* begin *

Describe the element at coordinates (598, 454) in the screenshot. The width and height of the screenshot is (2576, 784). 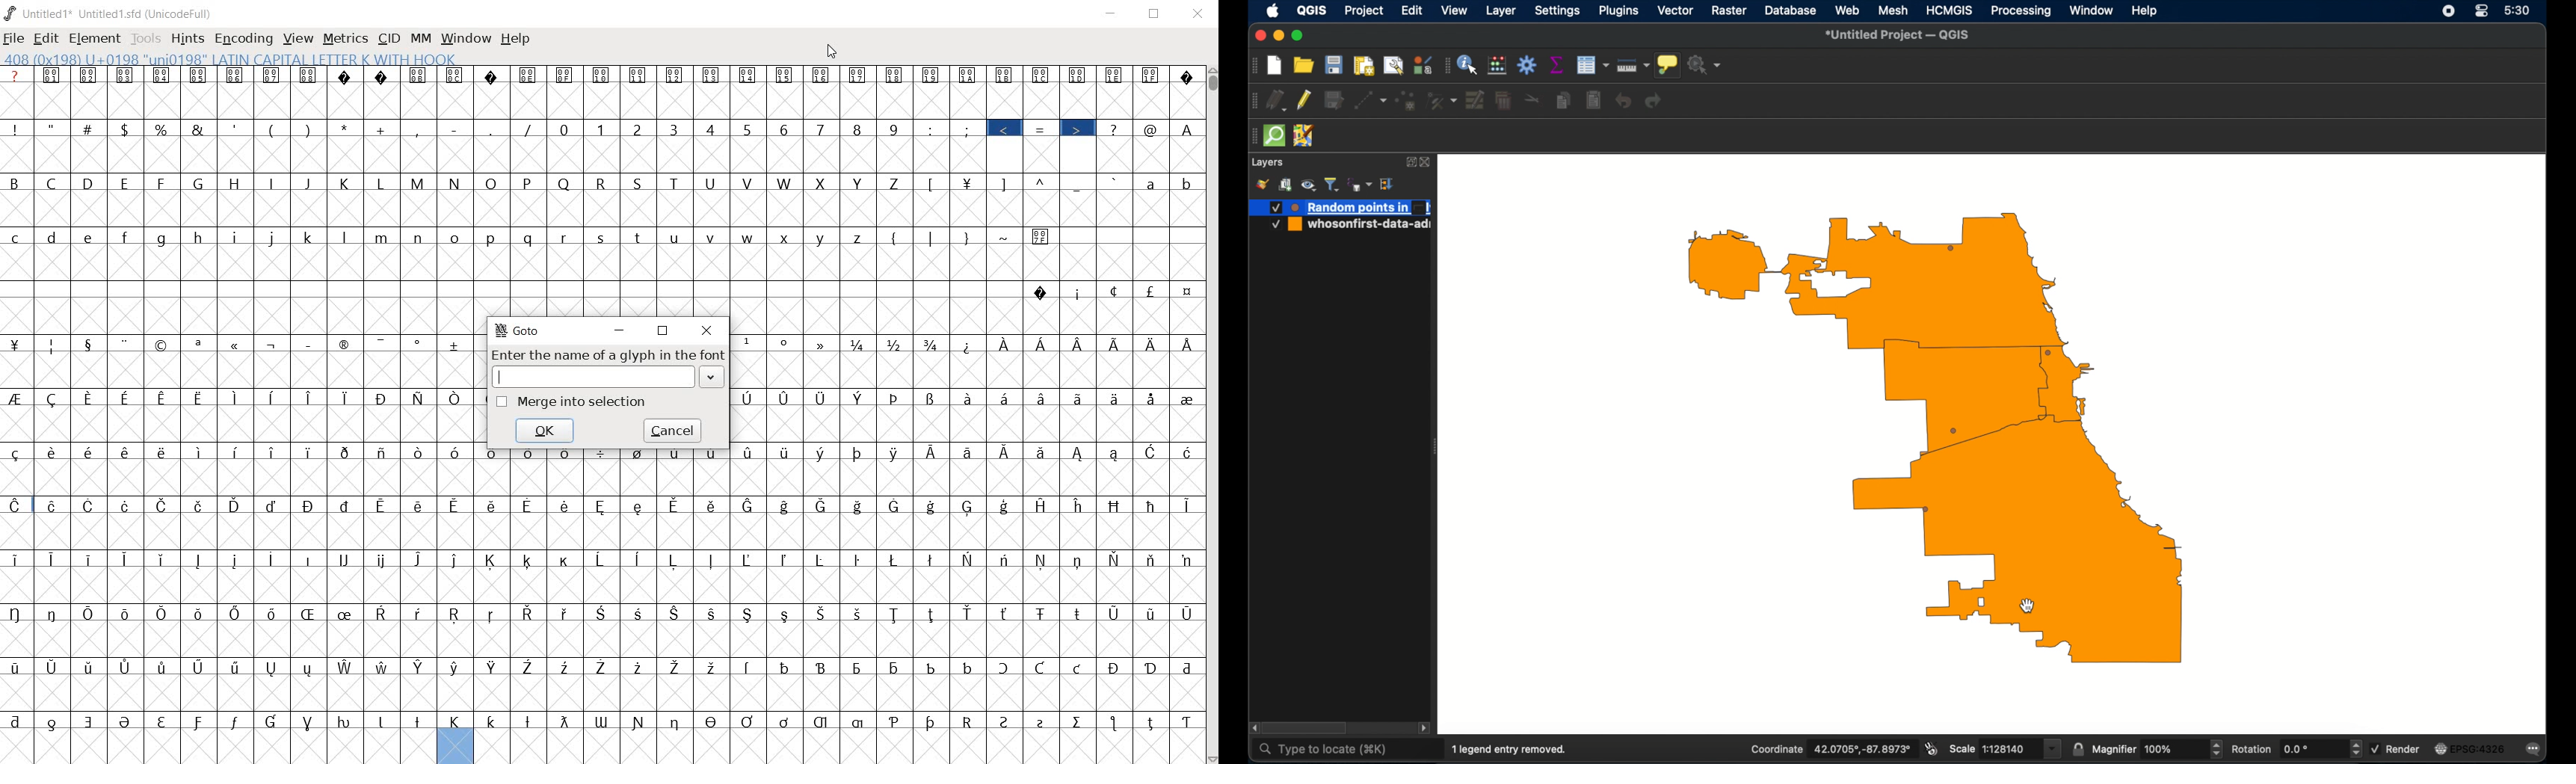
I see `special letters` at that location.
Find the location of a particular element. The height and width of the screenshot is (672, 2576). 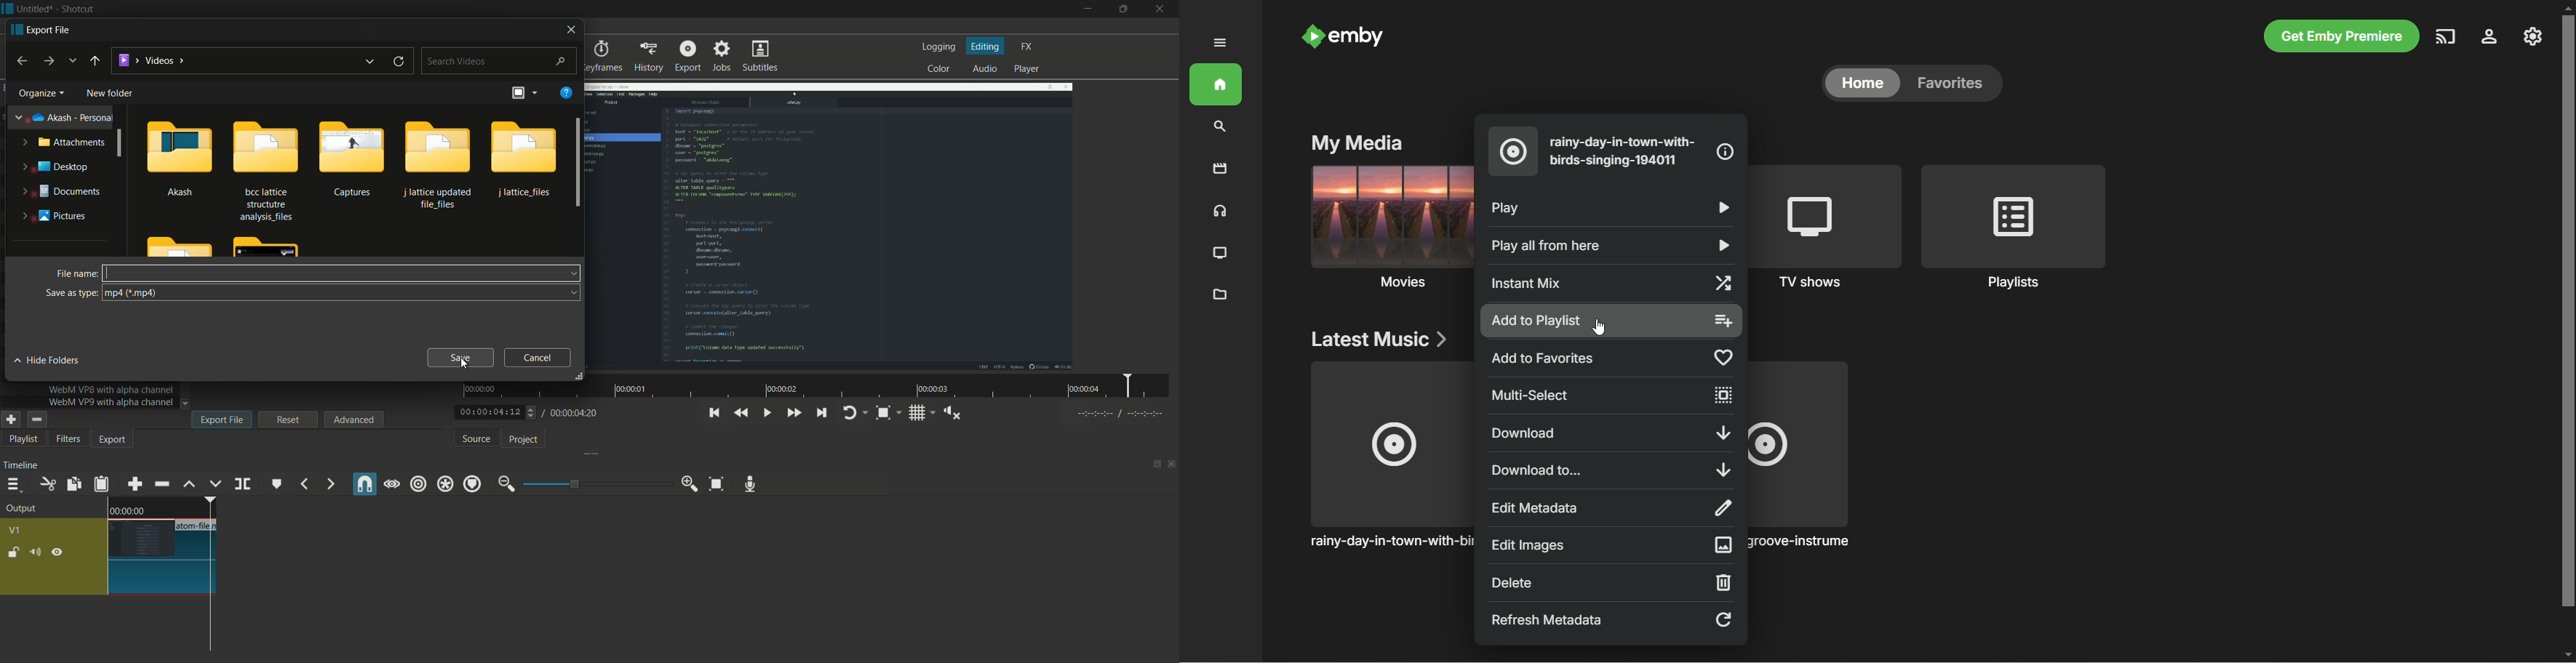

* end *
* begin *

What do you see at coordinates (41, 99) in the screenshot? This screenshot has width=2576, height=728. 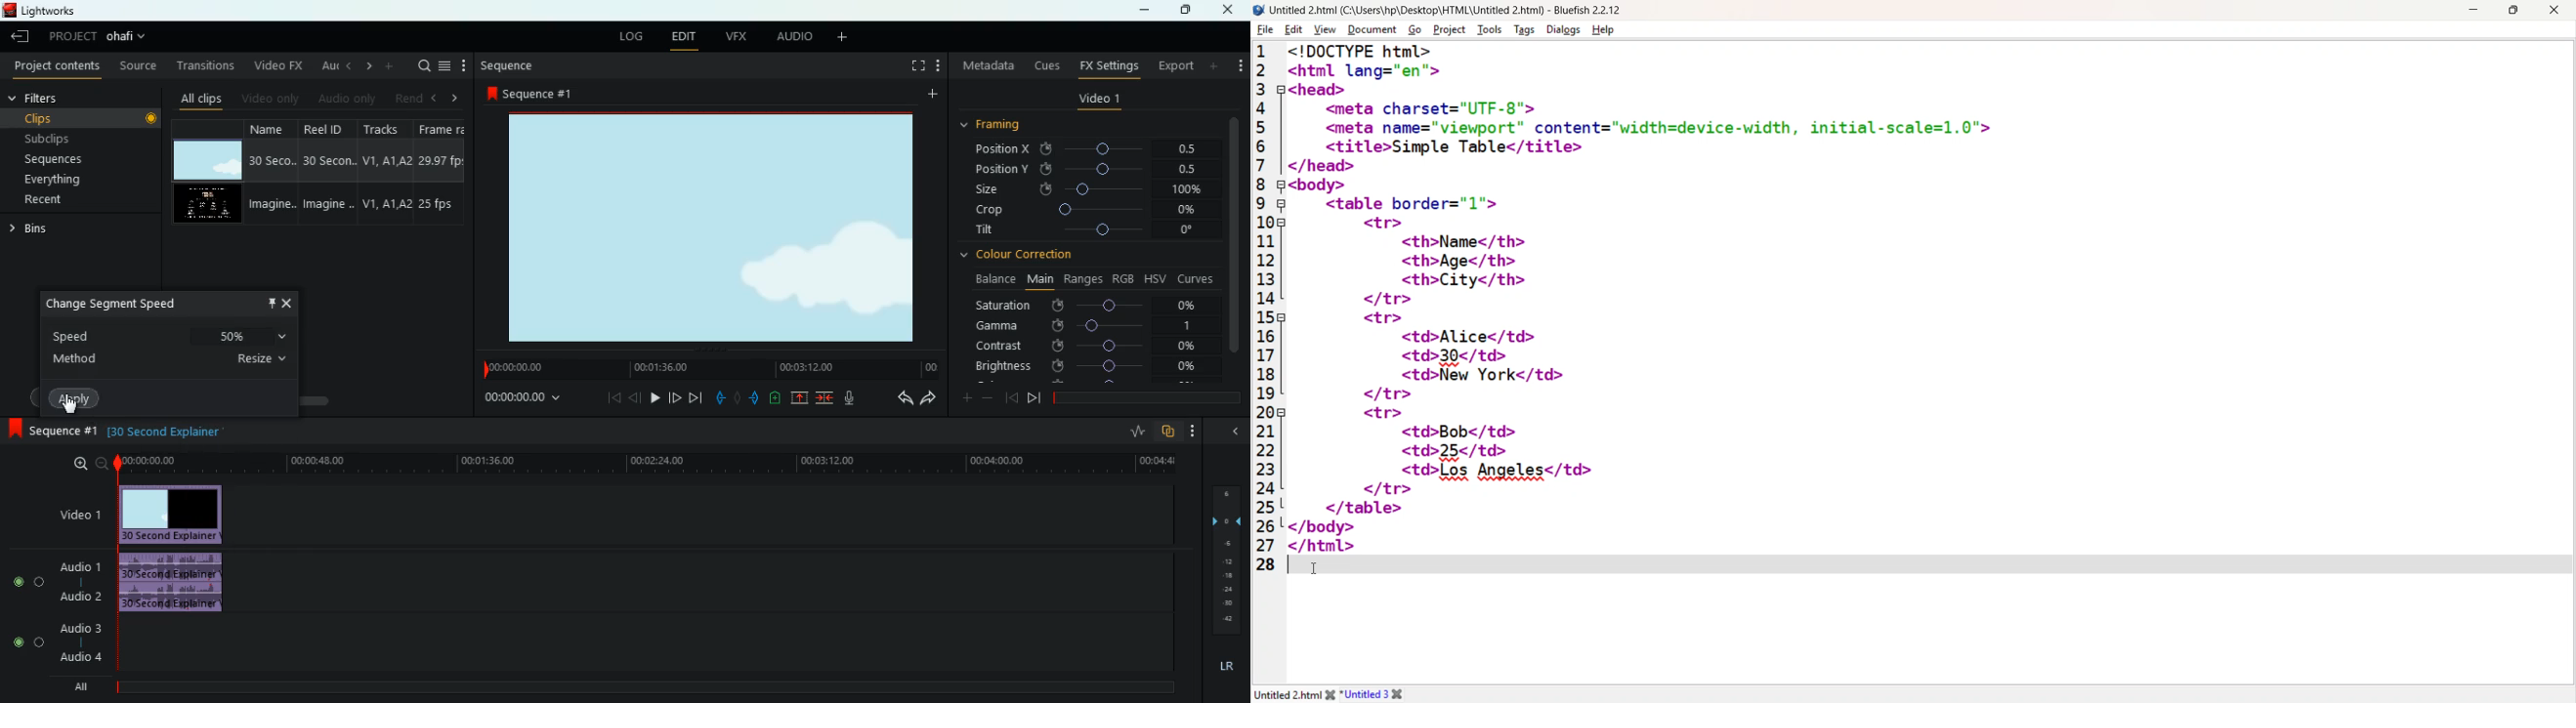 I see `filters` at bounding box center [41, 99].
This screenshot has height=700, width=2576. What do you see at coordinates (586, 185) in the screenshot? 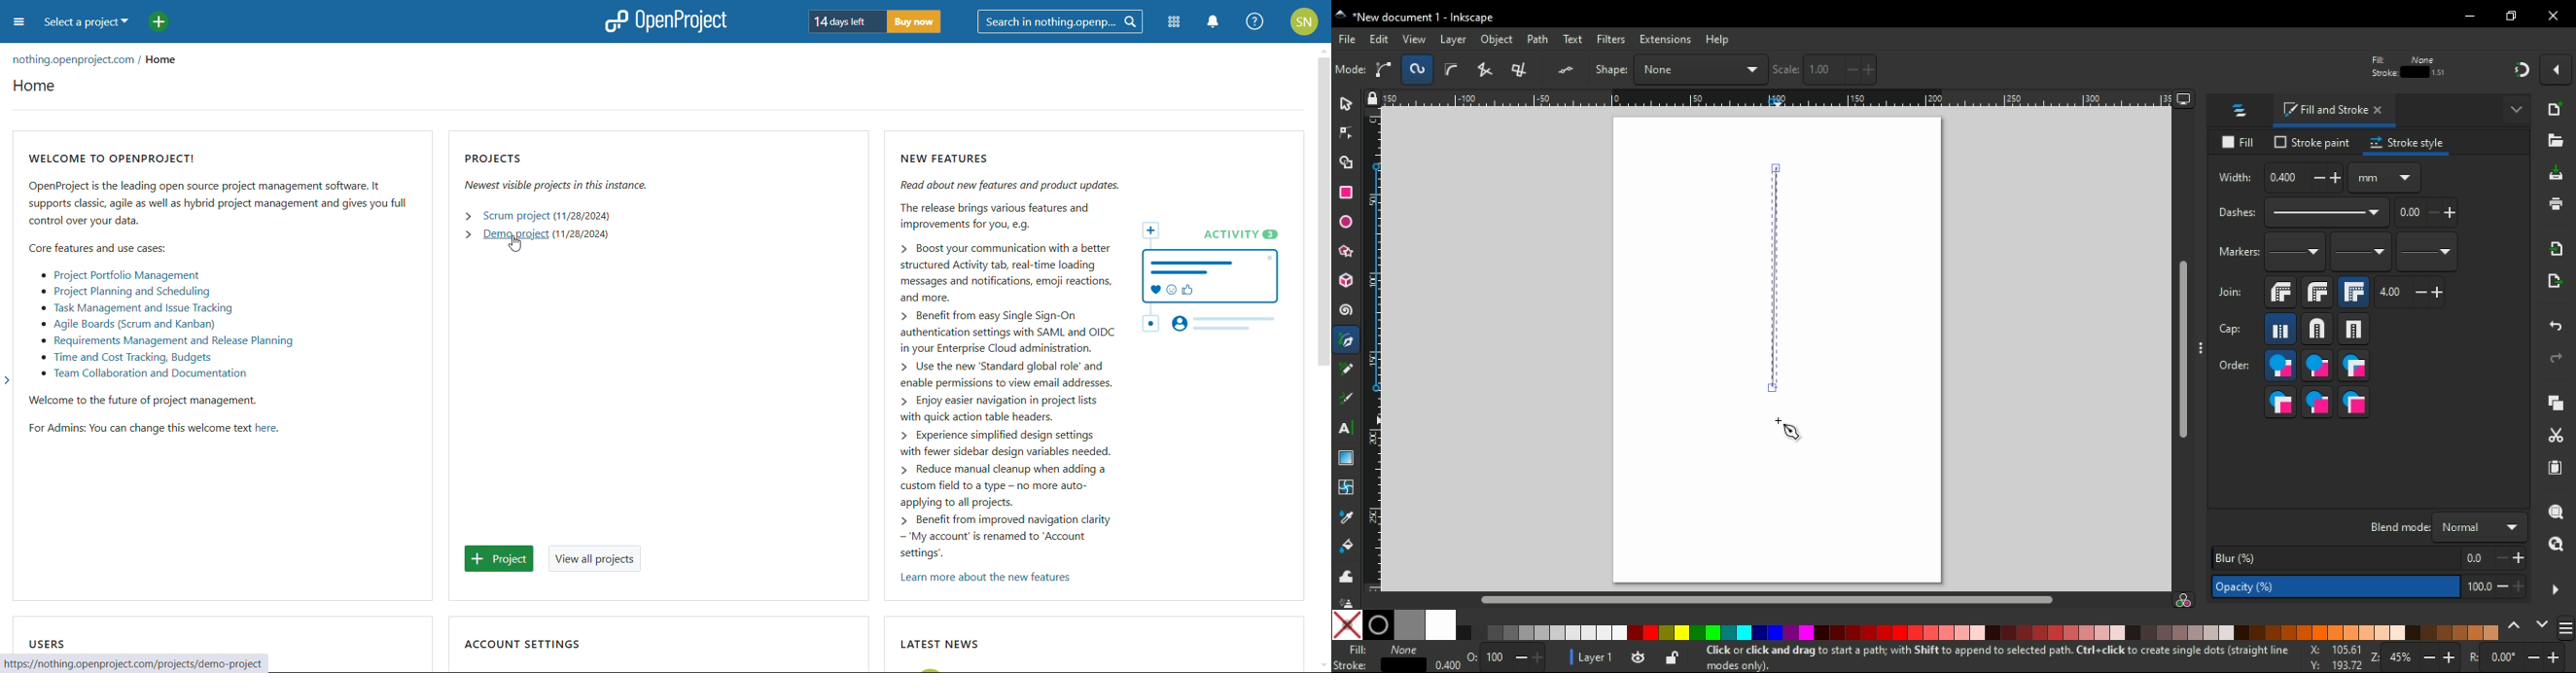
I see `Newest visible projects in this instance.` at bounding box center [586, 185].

* end *
* begin *

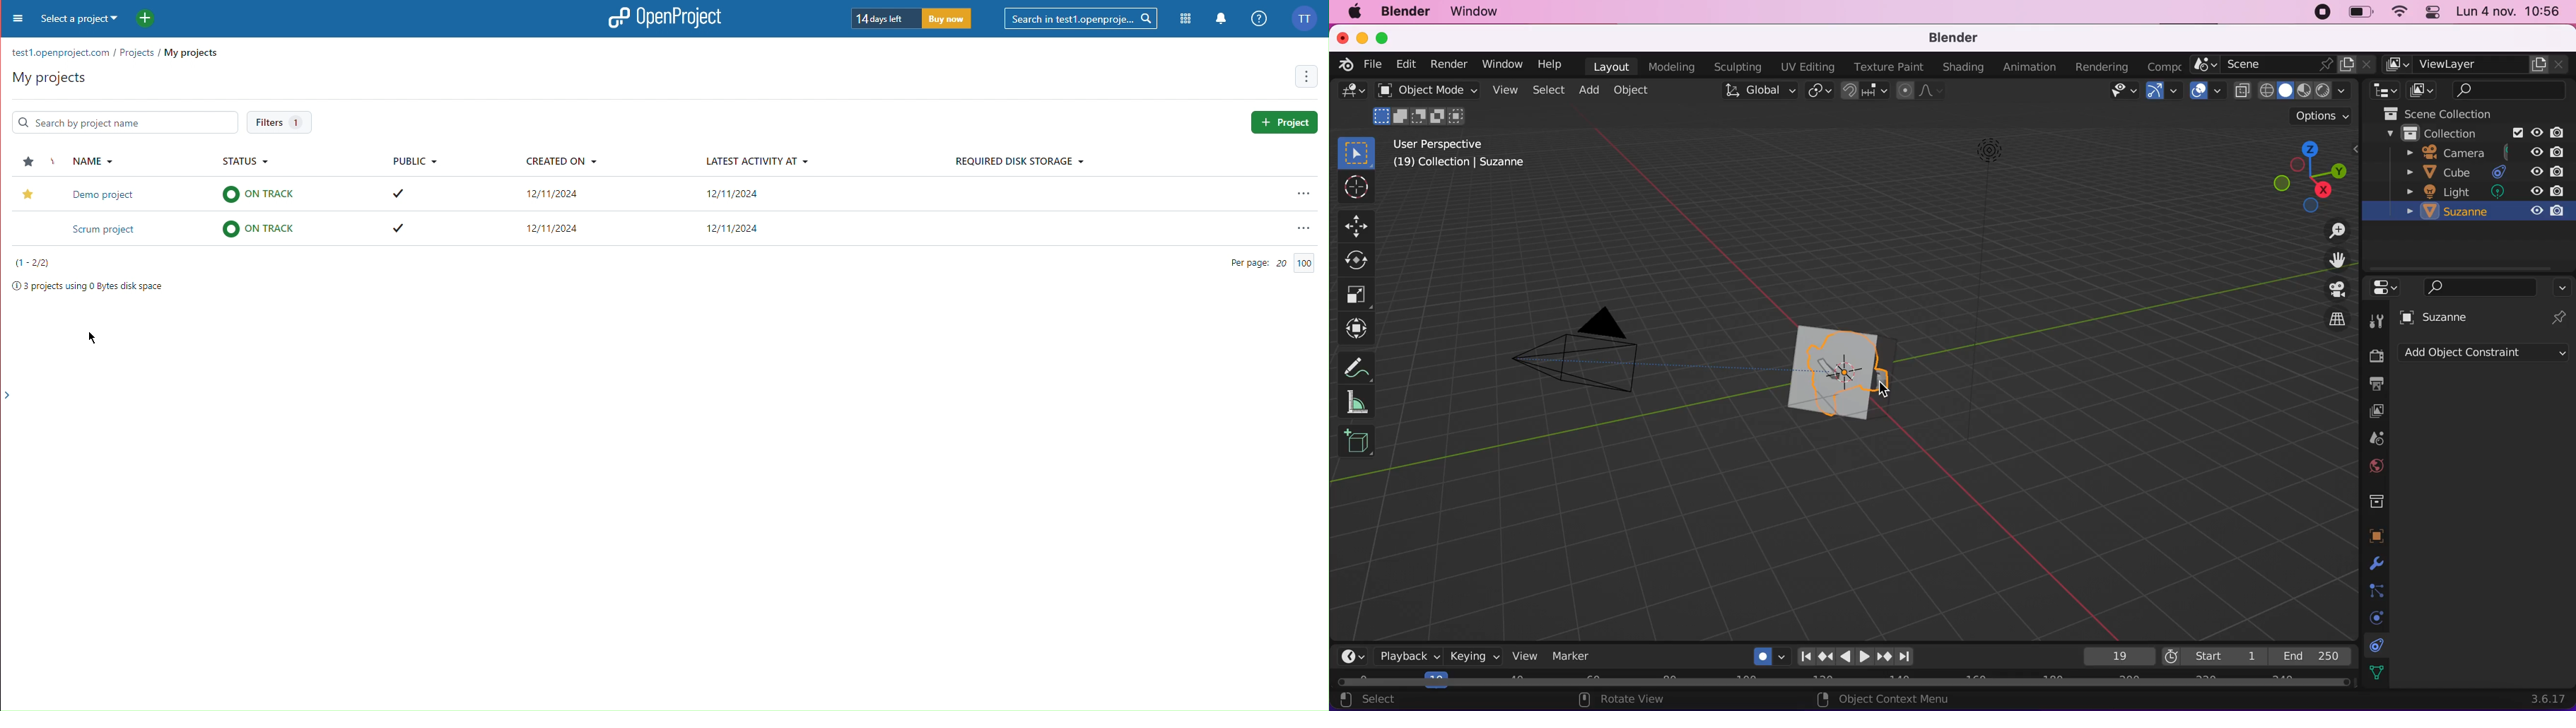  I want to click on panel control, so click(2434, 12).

* end *

Present the rows from the line with "Describe the element" to the line with "Find the location" as a Markdown table with the columns Number and Text, one line per table row, skipping blank lines. Leave the pictures out.

REPLY TO THE TASK
| Number | Text |
|---|---|
| 1 | Describe the element at coordinates (598, 454) in the screenshot. The width and height of the screenshot is (2576, 784).  |
| 2 | I see `special letters` at that location. |
| 3 | Find the location of a particular element. The height and width of the screenshot is (672, 2576).  |